Benjamin Gower Hardy, GC (28 August 1898 – 5 August 1944), known as Ben Hardy, was an Australian soldier who was posthumously awarded the George Cross for the gallantry he showed during the Cowra breakout, on 5 August 1944, when Japanese prisoners of war staged a mass escape from a prisoner-of-war camp at Cowra, New South Wales.

==Early life and Second World War==
Hardy was born in Marrickville, Sydney, in 1898. He enlisted in the Australian Army in September 1941 at the age of 43. He was considered too old for active service and was attached to the 7th Garrison Battalion where he was known as an expert on the Vickers machine gun. He was posted to the 22nd Garrison Battalion at Cowra on 12 February 1944.

==Cowra breakout==
On the night of 5 August 1944, Japanese prisoners armed with improvised knives and clubs stormed the guard posts with what a military court of inquiry termed "a suicidal disregard of life." A total of 231 prisoners were killed during the ensuing fighting and 108 wounded.
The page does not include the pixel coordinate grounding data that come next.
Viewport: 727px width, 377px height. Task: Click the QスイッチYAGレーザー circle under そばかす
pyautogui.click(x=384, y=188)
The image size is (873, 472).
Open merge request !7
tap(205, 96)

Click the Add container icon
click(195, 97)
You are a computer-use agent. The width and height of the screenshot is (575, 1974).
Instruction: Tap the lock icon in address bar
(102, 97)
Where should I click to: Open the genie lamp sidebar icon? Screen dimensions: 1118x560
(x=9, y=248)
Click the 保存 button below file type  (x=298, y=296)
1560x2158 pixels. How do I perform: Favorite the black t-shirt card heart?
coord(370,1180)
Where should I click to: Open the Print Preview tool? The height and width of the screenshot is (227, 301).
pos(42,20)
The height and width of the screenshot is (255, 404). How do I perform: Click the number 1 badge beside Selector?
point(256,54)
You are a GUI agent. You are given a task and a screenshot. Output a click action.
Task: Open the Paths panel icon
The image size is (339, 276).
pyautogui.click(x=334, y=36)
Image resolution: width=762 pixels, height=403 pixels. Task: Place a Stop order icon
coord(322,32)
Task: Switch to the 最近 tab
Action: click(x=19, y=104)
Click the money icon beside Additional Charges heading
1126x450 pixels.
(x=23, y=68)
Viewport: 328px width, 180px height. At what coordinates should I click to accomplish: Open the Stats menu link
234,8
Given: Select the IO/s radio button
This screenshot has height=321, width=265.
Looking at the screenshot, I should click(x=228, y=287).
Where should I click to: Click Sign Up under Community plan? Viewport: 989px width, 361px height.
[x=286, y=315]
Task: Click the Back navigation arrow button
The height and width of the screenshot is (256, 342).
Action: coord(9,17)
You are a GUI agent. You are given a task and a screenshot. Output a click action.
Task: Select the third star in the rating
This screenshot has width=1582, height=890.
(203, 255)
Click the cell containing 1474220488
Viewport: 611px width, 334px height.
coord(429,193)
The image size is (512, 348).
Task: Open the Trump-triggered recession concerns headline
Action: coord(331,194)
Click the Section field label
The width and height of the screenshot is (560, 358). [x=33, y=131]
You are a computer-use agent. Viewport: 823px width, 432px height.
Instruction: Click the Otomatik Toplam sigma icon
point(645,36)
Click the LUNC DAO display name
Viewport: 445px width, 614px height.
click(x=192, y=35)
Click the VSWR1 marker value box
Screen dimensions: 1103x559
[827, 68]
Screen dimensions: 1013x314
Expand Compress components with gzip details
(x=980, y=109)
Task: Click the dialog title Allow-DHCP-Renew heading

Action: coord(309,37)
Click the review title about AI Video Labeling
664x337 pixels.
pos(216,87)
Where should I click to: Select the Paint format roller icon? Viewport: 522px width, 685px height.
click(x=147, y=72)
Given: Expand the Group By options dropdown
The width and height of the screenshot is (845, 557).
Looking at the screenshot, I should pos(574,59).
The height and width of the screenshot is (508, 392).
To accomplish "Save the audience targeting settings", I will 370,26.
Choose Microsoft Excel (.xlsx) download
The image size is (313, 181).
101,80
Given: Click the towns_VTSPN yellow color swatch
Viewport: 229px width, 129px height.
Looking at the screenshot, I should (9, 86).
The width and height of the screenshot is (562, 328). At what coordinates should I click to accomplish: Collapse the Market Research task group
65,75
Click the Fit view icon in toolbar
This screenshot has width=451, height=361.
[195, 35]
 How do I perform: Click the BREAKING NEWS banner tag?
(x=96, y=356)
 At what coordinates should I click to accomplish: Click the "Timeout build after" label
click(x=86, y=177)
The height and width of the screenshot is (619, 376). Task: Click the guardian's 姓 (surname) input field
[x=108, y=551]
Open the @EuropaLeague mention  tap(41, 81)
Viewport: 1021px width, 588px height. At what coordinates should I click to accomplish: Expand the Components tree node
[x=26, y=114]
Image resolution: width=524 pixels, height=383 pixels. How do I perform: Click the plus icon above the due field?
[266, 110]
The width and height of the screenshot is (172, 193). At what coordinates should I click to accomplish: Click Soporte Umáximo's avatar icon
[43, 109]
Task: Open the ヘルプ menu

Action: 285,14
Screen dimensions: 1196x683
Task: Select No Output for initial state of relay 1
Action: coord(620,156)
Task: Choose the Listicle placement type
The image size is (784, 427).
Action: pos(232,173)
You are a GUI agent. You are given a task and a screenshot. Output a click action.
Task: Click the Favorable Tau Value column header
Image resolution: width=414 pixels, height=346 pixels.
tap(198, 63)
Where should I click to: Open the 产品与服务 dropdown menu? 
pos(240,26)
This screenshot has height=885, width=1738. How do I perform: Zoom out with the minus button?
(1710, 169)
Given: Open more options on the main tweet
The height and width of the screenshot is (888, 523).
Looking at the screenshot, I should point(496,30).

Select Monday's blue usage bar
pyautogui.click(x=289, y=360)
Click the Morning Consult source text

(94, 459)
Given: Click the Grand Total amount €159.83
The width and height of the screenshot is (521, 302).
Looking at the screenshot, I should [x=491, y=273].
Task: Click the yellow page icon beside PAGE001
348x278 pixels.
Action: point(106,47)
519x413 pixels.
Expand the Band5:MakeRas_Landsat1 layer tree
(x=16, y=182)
All of the remaining escapees were recaptured within days. Hardy was killed in the outbreak, as was Private Ralph Jones, who was also awarded the George Cross. Private Charles Henry Shepherd was the third Australian victim of the fighting at the camp, while Lieutenant Harry Doncaster was ambushed and killed while recapturing the escapees.
Hardy was manning the Number 2 Vickers machine gun alongside Jones when they were overwhelmed by Japanese prisoners and killed. Before he was killed, Hardy disabled the gun by removing the firing bolt and throwing it away, thus rendering the gun useless to the escaping Japanese.
The court of inquiry found that the Australian soldiers had ceased fire as soon as they had re-established control of the camp, and that many of the dead had either killed themselves or been killed by fellow prisoners, while many of the wounded had self-inflicted injuries.